- [What the exercise asks]: Update the lines below, starting at the line that contains "You are a GUI" and stopping after the line that contains "The width and". Change "screenshot" to "screen capture", keep everything else unchanged, and give back only those lines.

- [Excerpted data]:
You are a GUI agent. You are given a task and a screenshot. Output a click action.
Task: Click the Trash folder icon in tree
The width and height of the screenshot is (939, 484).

---

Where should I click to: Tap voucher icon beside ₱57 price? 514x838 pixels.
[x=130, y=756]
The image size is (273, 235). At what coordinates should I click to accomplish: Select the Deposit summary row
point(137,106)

- [Reply to the task]:
You are a GUI agent. You are given a task and a screen capture. Output a click action.
Task: Click the Trash folder icon in tree
The width and height of the screen capture is (939, 484).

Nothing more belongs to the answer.